Auch für Dänemark ist die Westküstenleitung von großer Bedeutung. Der dänische Übertragungsnetzbetreiber Energinet will sie auf seiner Seite bis Ende 2024 zu einer zusätzlichen leistungsfähigen Verbindung mit dem deutschen Stromnetz ausbauen. Dieses Vorhaben wird von der EU als "Project of Common Interest" (PCI) unterstützt. Trotz der sicher weiter zunehmenden Windstrom-Einspeisung könnten dadurch die Engpässe bei Stromexporten von Dänemark nach Deutschland verschwinden, die von der EU-Kommission bereits vor fünf Jahren beanstandet wurden (180302, 181207).
In der umgekehrten Richtung könnte diese Fortsetzung der Westküstenleitung von Klixbüll/Süd bis zum Umspannwerk Endrup bei Esbjerg für Dänemark nützlich sein, um durch Importe aus Deutschland einen plötzlich auftretenden Strommangel zu beheben. Der staatliche Netzbetreiber Energinet befürchtet einen solchen Notfall vor allem durch die bevorstehende Fertigstellung des neuen HGÜ-Seekabels "Viking Link", das Dänemark mit 1,4 Gigawatt Strom aus Großbritannien versorgen soll. Wenn dieses 765 Kilometer lange Gleichstrom-Kabel aus irgendeinem Grunde ausfallen sollte, könnte die Deckung des Defizits ohne leistungsfähige Drehstrom-Verbindungen mit Deutschland problematisch werden.
Man muss dazu wissen, dass das Nachbarland stromtechnisch zweigeteilt ist: Der größere Teil mit der Halbinsel Jütland und der Insel Fünen gehört zum kontinentaleuropäischen Verbundsystem.

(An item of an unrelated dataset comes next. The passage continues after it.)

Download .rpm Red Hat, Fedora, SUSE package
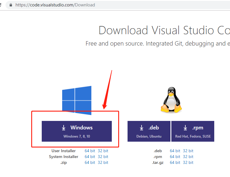230x177 pixels. coord(193,131)
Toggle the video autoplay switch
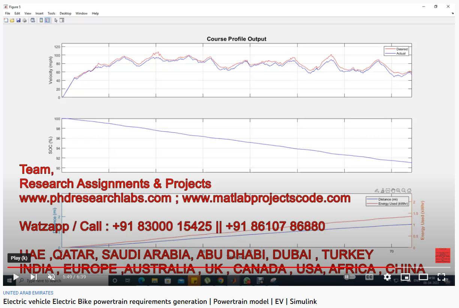 coord(350,277)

Er bildet in diesem System aber eine Art Sackgasse, aus der nur kleinere Schlupflöcher hinausführen: Das sind drei HGÜ-Seekabel zum skandinavischen Verbundsystem, zu dem auch der kleinere östliche Landesteil mit der Hauptstadt Kopenhagen gehört.

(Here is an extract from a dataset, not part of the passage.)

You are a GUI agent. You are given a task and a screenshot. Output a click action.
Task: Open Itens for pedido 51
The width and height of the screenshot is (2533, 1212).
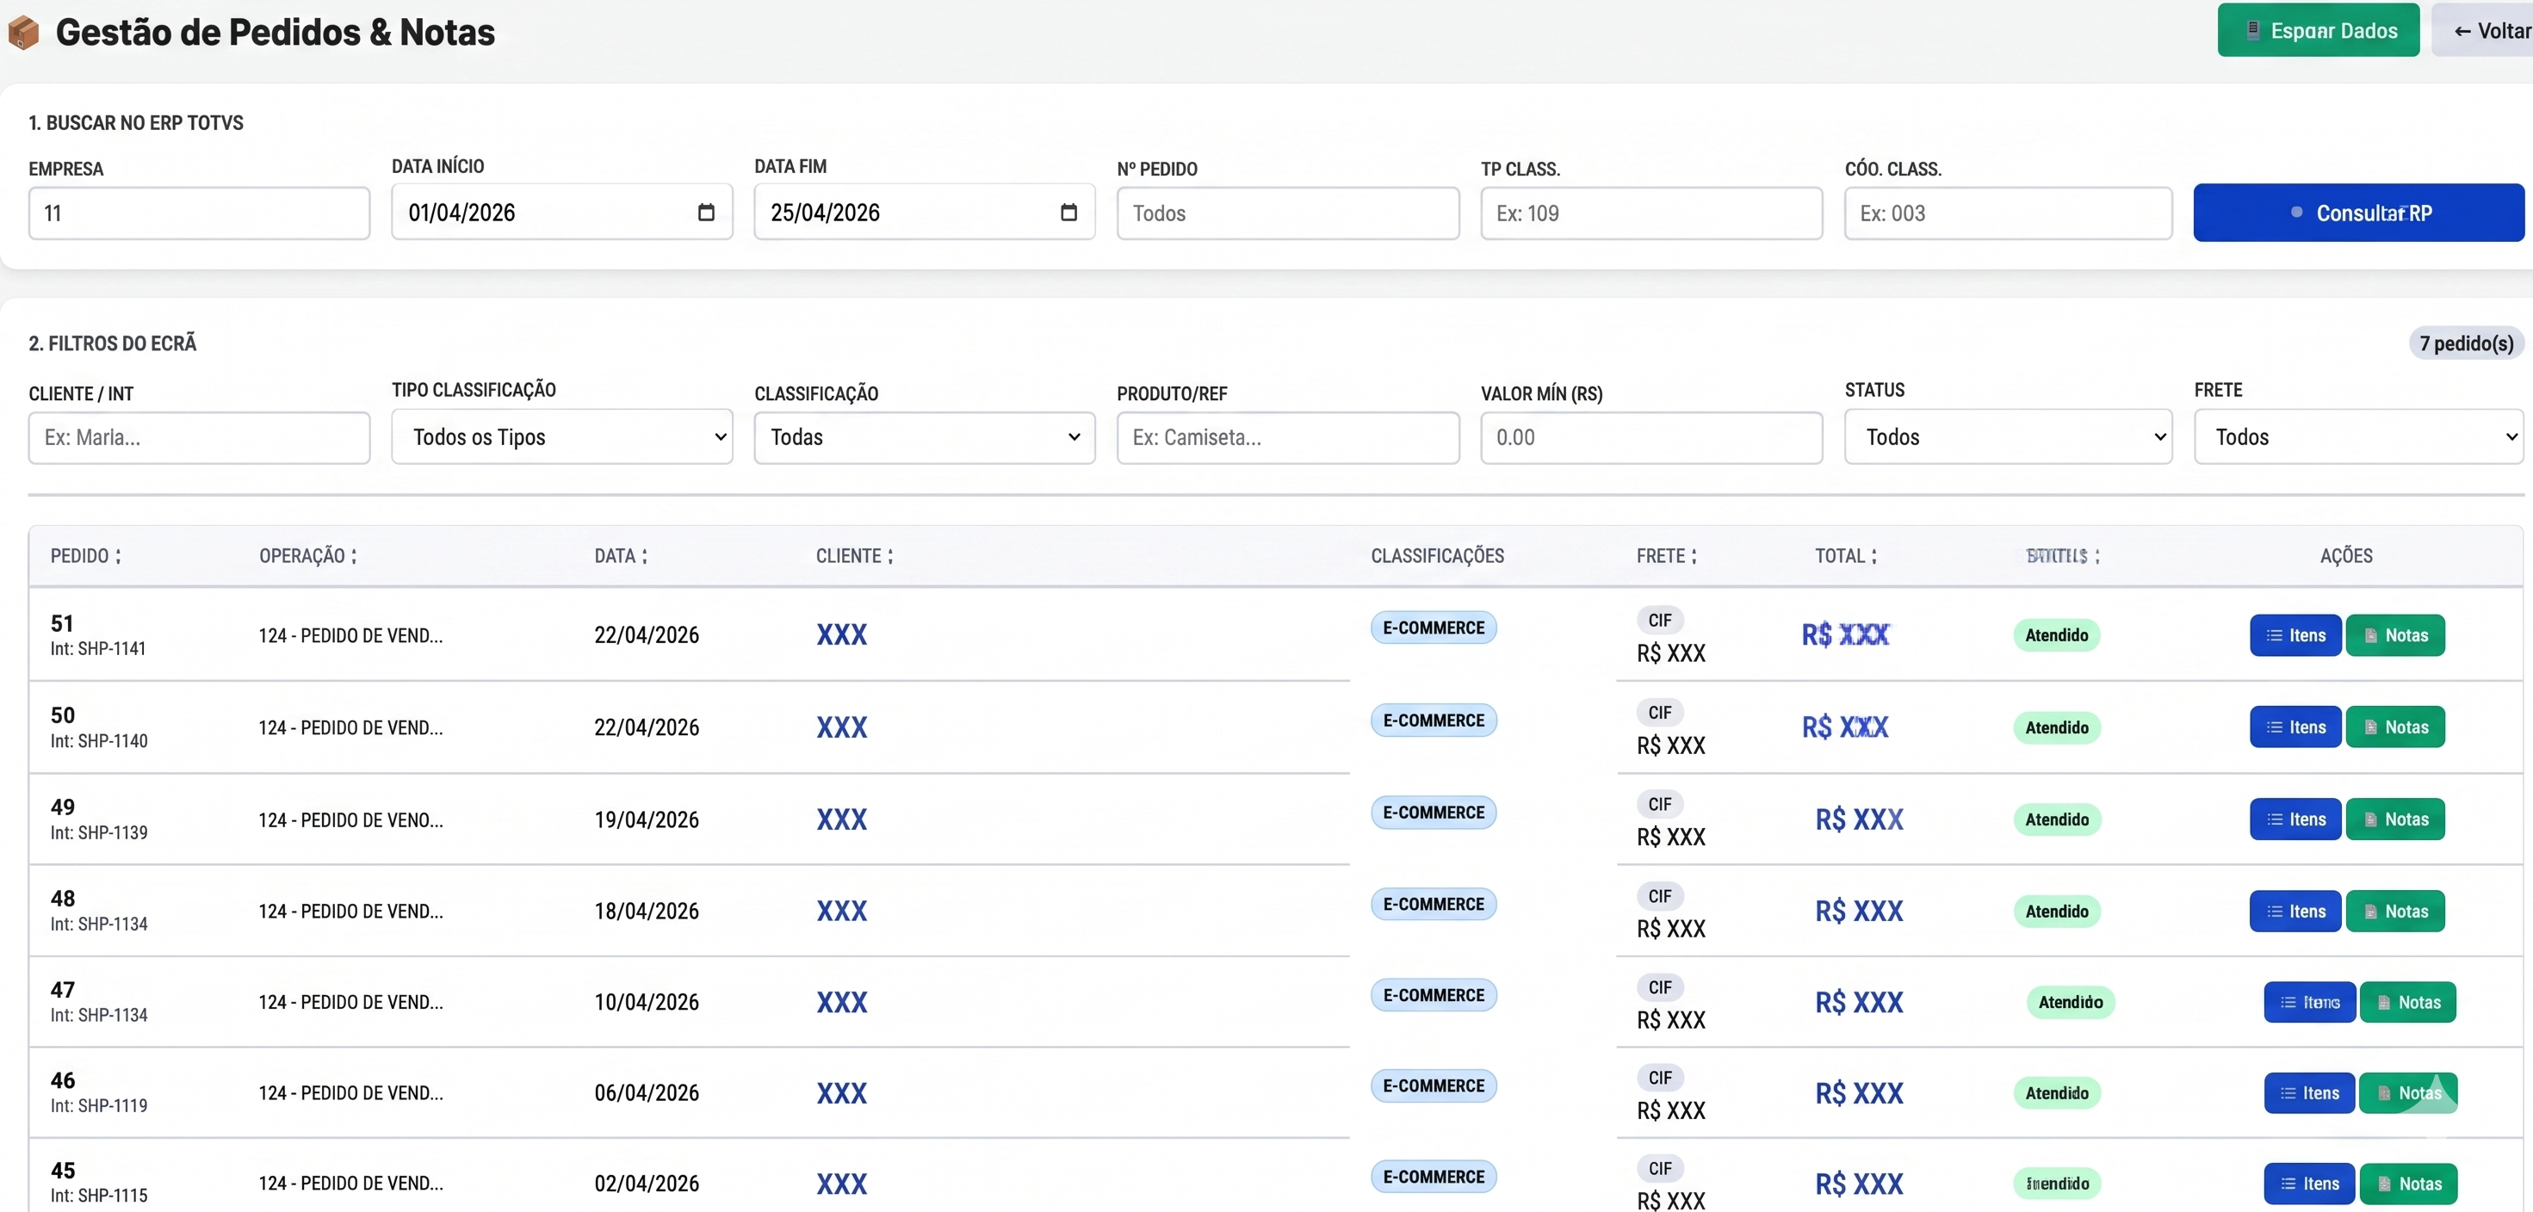coord(2295,635)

Das westliche Dänemark ist also technisch nicht Teil des skandinavischen Systems, sondern über die nach Deutschland führenden Leitungen mit dem kontinentaleuropäischen Drehstrom-Netz synchronisiert. Diese Randlage hat immerhin den Vorteil, dass beim Stromhandel keine vagabundierenden Ströme auftreten können, die ihren Weg über andere Länder nehmen, wodurch sich teilweise krasse Differenzen zwischen grenzüberschreitenden physikalischen Stromflüssen und dem kommerziell vereinbarten Stromaustausch ergeben (siehe Hintergrund, Juli 2023). Die in der Grafik oben angegebenen Zahlen für den physikalischen Stromaustausch sind deshalb zugleich repräsentativ für den Stromhandel zwischen Deutschland und Dänemark.